Izzy Lenga is running for National Union of Students (NUS) vice president of welfare in the upcoming April elections, after being recognized in January by the World Union of Jewish Students as a key player in “calling out and challenging antisemitism in [the NUS].
Lenga has served on the NUS national executive council for two years and has been a vociferous internal critic of the student movement, saying it has become “toxic” for Jews and holds anti-Israel “double standards,” according to the UK-based Jewish Chronicle.
The Jewish News reported that Lenga’s campaign promises include easing students’ financial burdens and doing away with the British government’s “racist, hostile and failing” Prevent program, which requires public figures to report those harboring extremist views.
Lenga first garnered attention in 2015, when she was “bombarded” by Holocaust-glorifying posts on social media when she tweeted that a poster announcing “Hitler was right” had been found on the Birmingham campus, The Mirror reported.

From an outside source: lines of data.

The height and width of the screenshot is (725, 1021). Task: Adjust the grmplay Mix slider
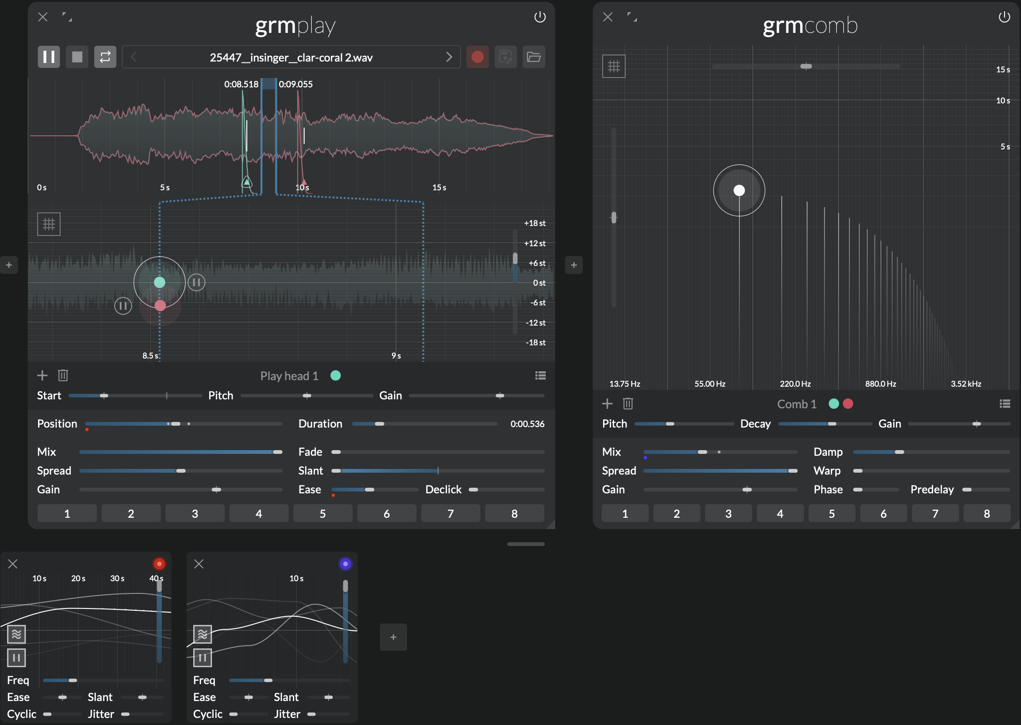pyautogui.click(x=277, y=452)
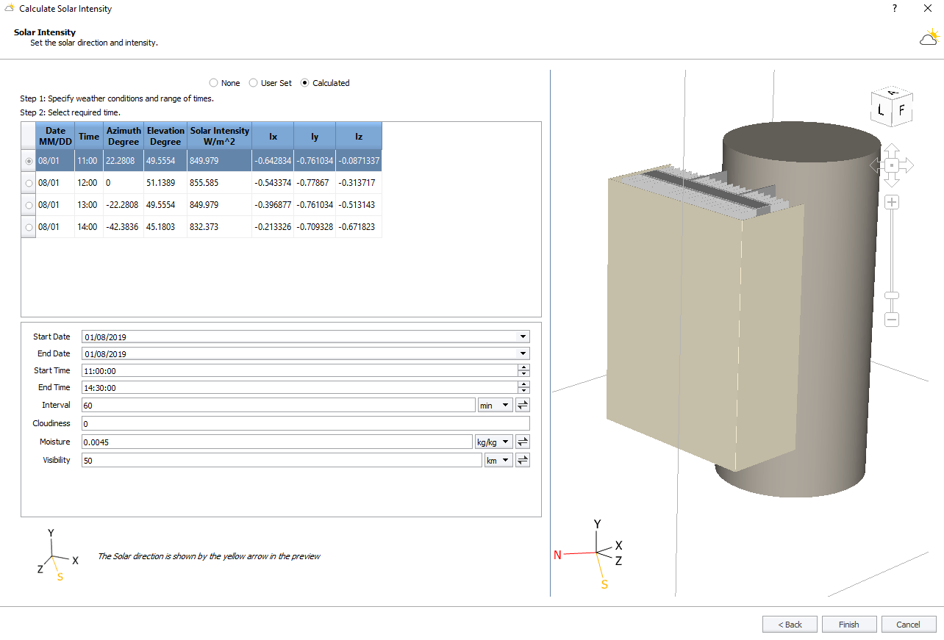Go back using the Back button
944x640 pixels.
click(x=790, y=624)
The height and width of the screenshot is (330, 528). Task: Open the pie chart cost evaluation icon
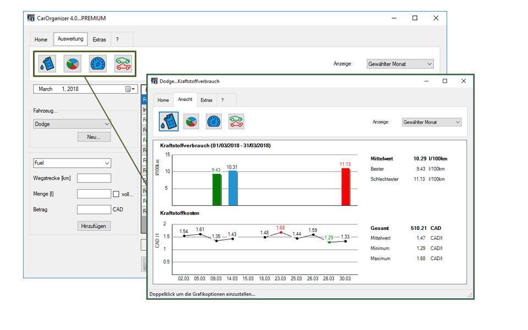72,64
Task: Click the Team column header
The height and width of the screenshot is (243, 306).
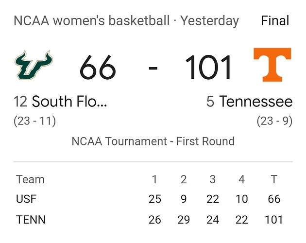Action: tap(30, 179)
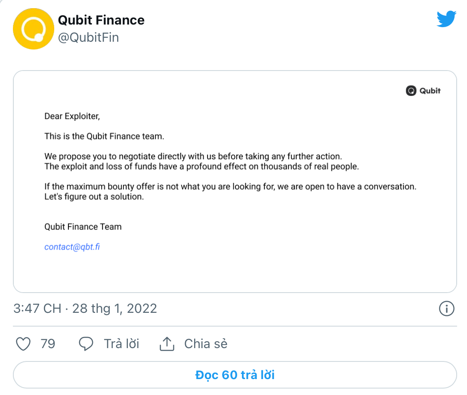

Pro-Israel students were in an uproar last year when the NUS elected as president Malia Bouattia, a woman who recently participated in a “Palestine Conference” backed by Hamas apologists and who was slammed by the British government for failing to take antisemitism on campus seriously. Some student groups took steps to officially break ties with the NUS over Bouattia’s election.
One current candidate for the NUS presidency criticized the movement for passing a motion in favor of BDS and “relentlessly bang[ing] on about…Israel,” while ignoring conflicts in other parts of the world, as The Algemeiner reported.